§ YOUR INSTRUCTIONS
Pull out, word for word, the records below from the line containing "Where should I" through the line containing "This screenshot has width=1409, height=976.", and leave the pictures out of your answer.

§ RECORD EXTRACTS

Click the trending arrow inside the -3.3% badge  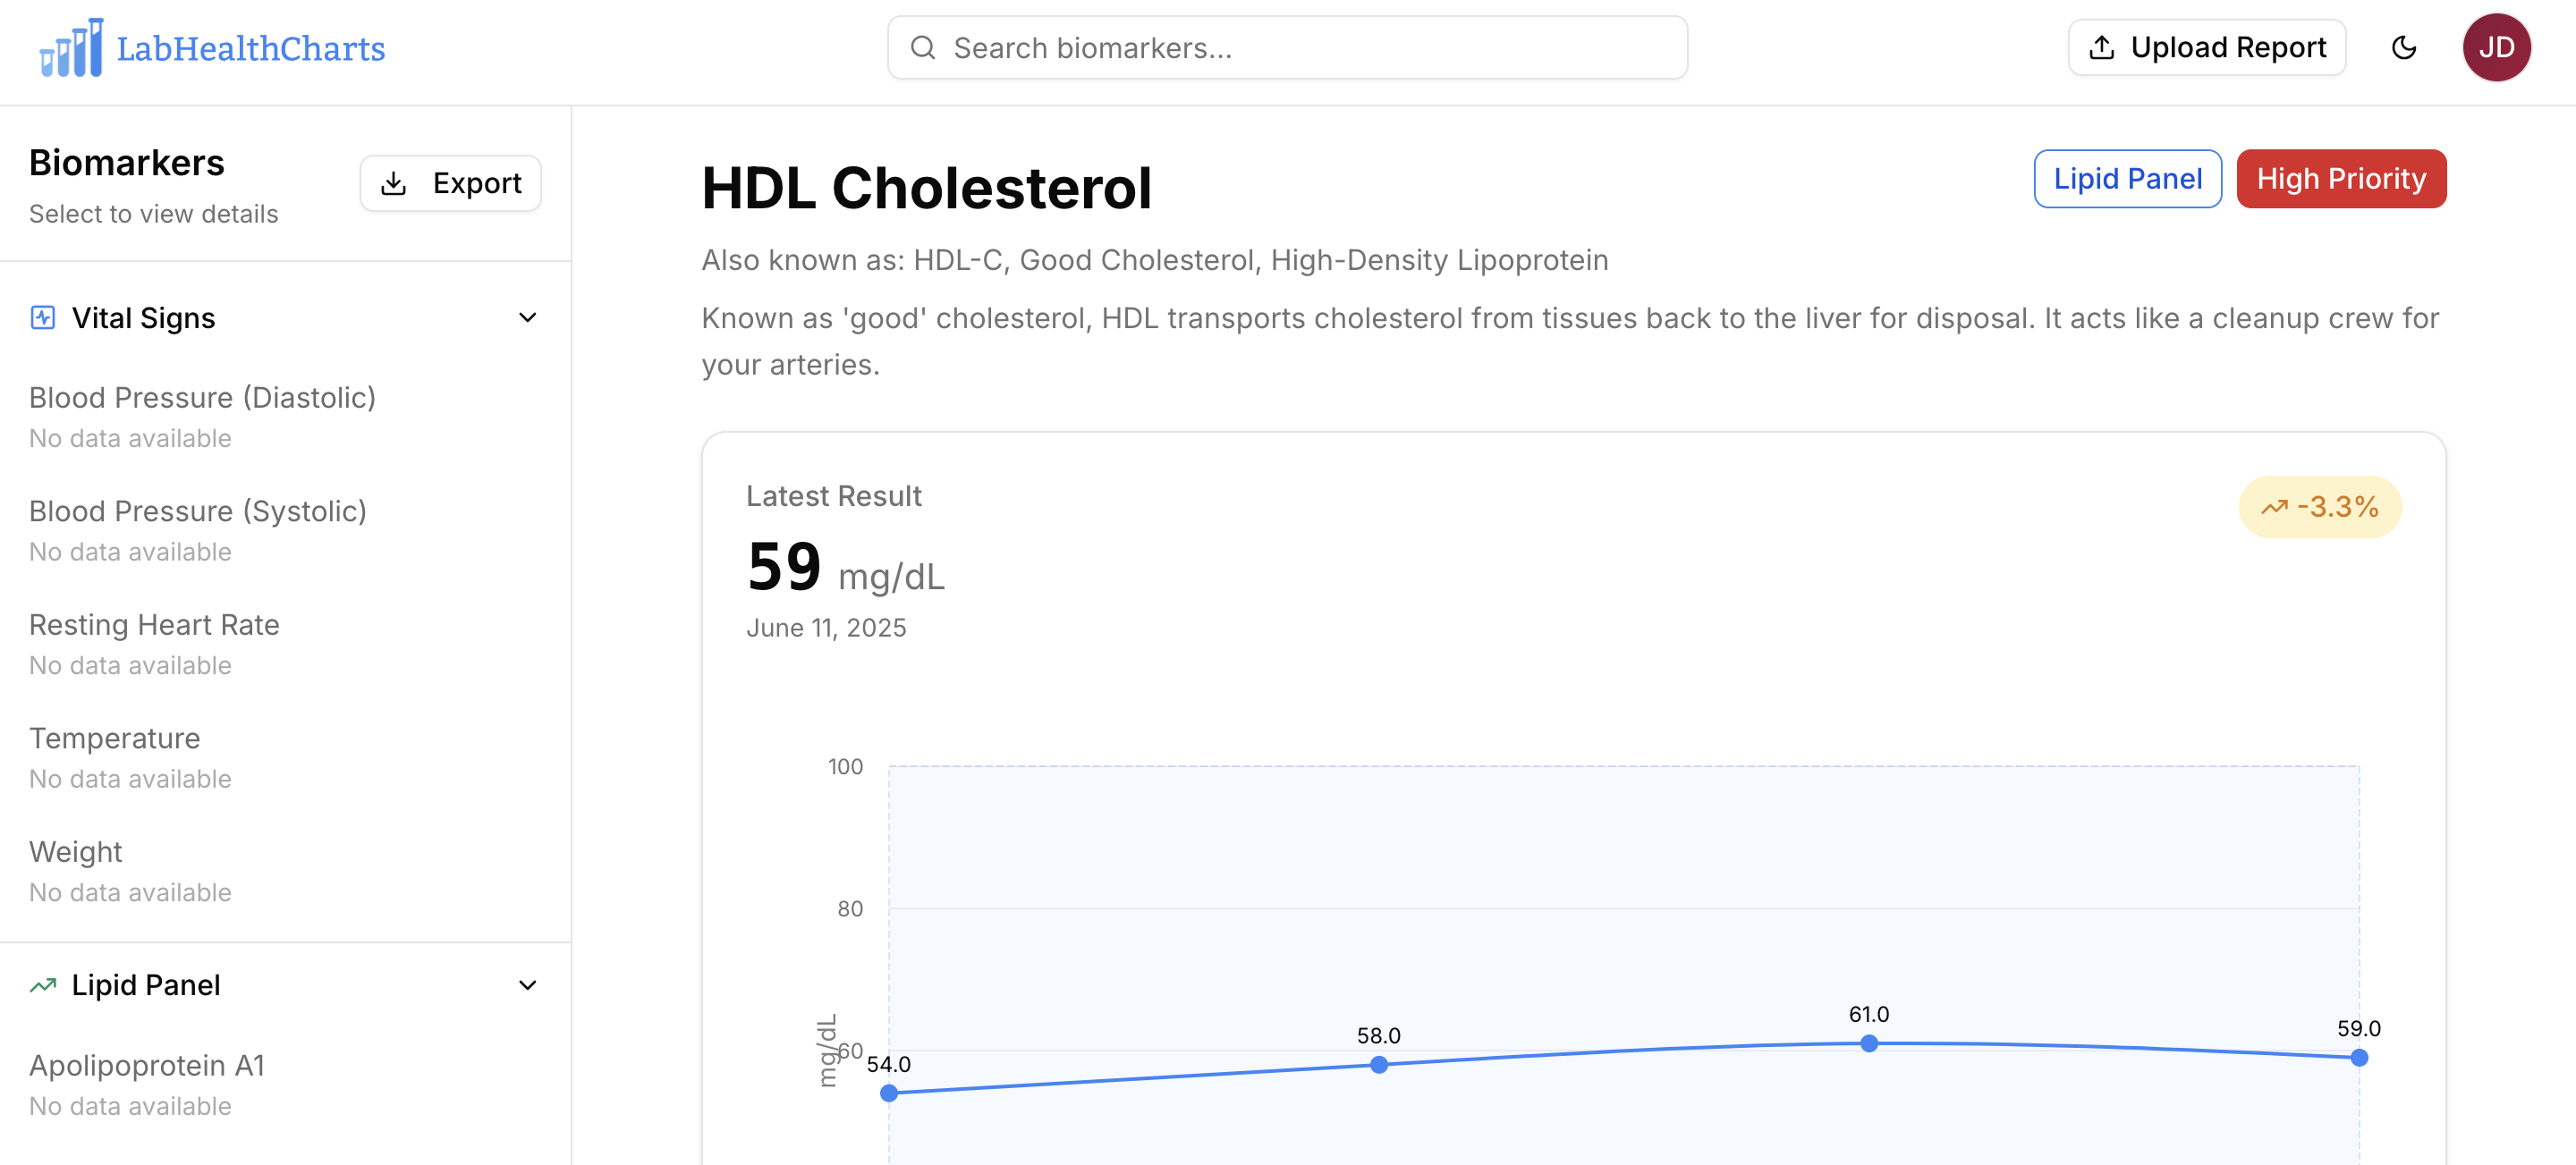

...

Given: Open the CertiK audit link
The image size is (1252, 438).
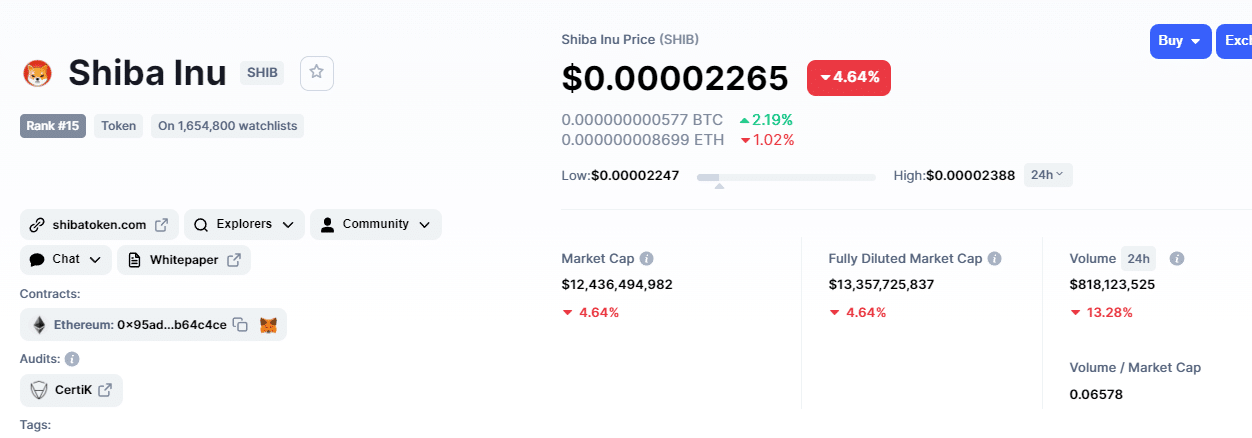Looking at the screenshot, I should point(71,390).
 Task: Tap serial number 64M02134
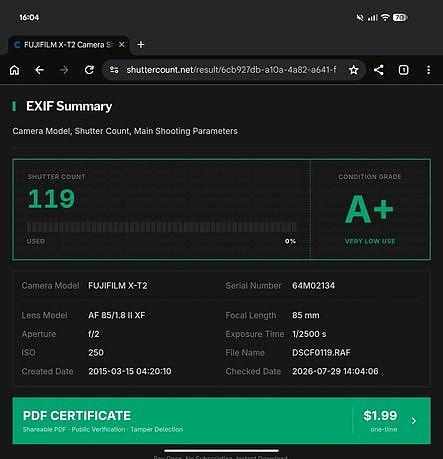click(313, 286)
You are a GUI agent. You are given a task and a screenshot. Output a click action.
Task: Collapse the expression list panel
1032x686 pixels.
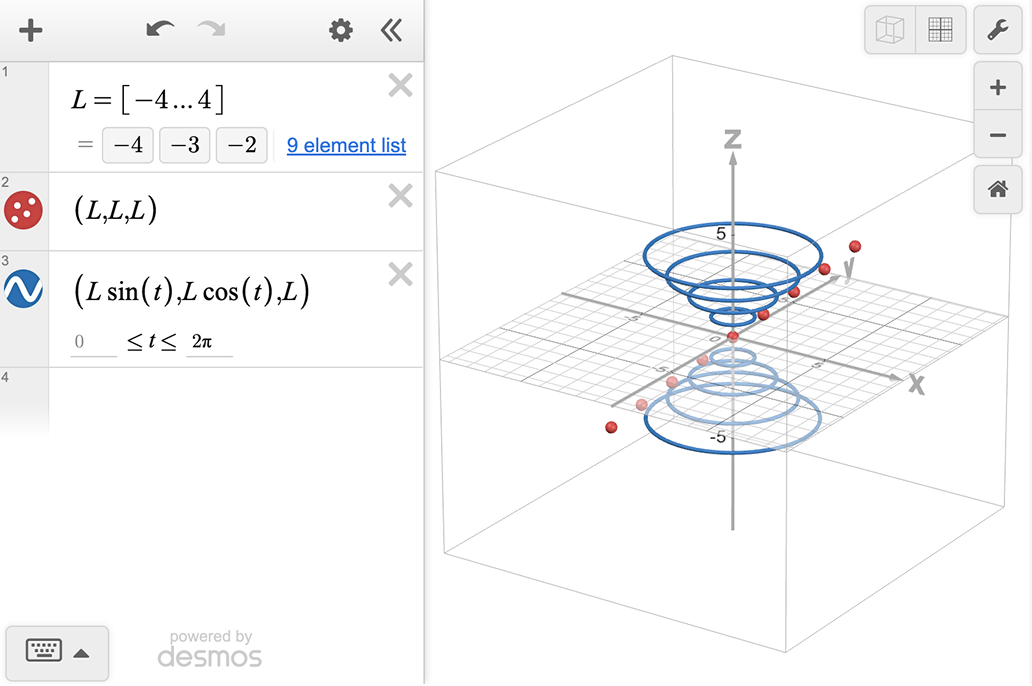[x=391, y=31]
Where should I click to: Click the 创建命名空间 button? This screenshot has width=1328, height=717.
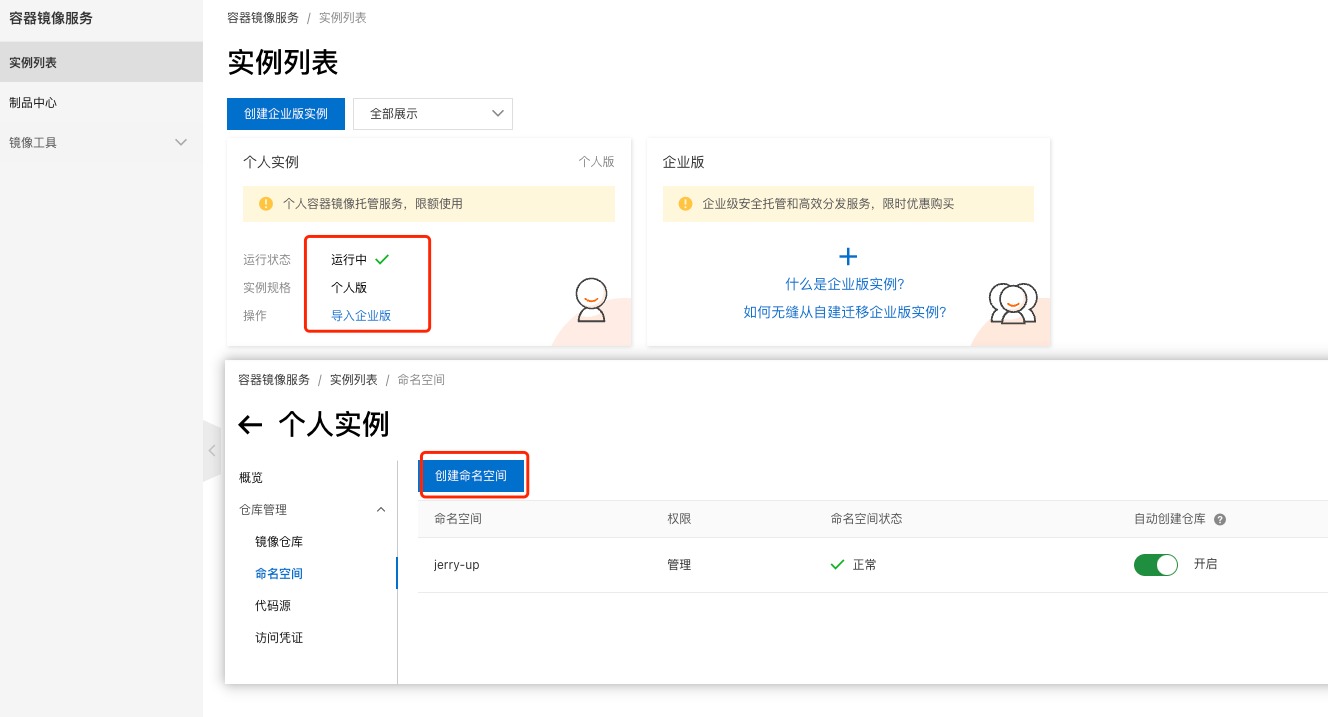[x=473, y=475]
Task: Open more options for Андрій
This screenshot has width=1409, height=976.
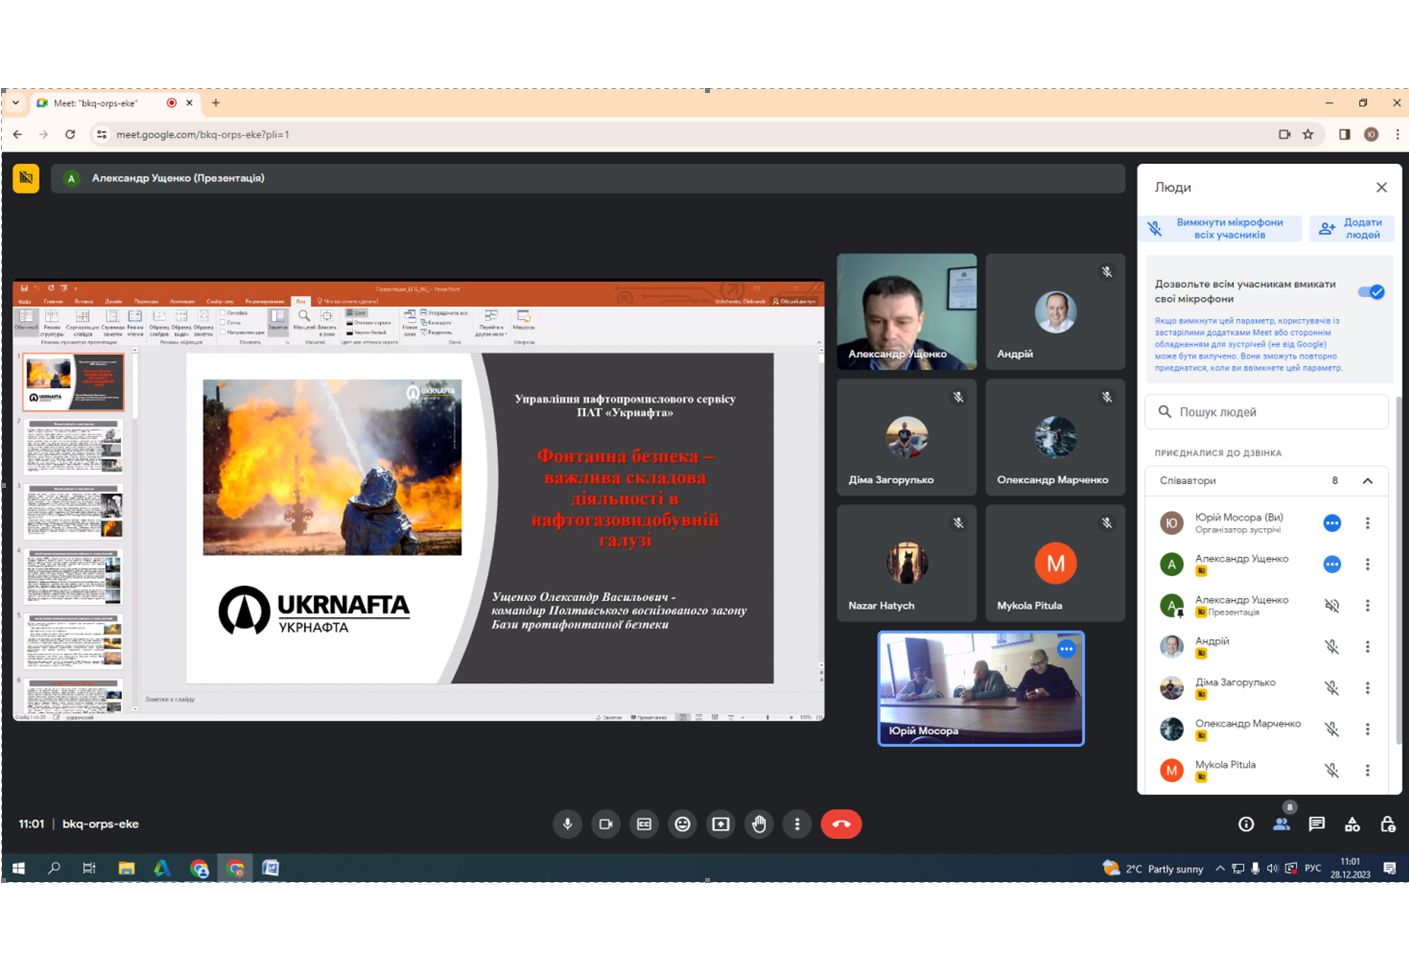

...

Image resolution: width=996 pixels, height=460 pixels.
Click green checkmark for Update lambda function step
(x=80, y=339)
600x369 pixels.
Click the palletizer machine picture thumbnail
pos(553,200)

§ OUTPUT FOR THIS TASK
Where should I click to: Click the 创建命名空间 button? This screenshot has width=1328, height=717.
[x=473, y=475]
Task: Open more options for Андрій
This screenshot has width=1409, height=976.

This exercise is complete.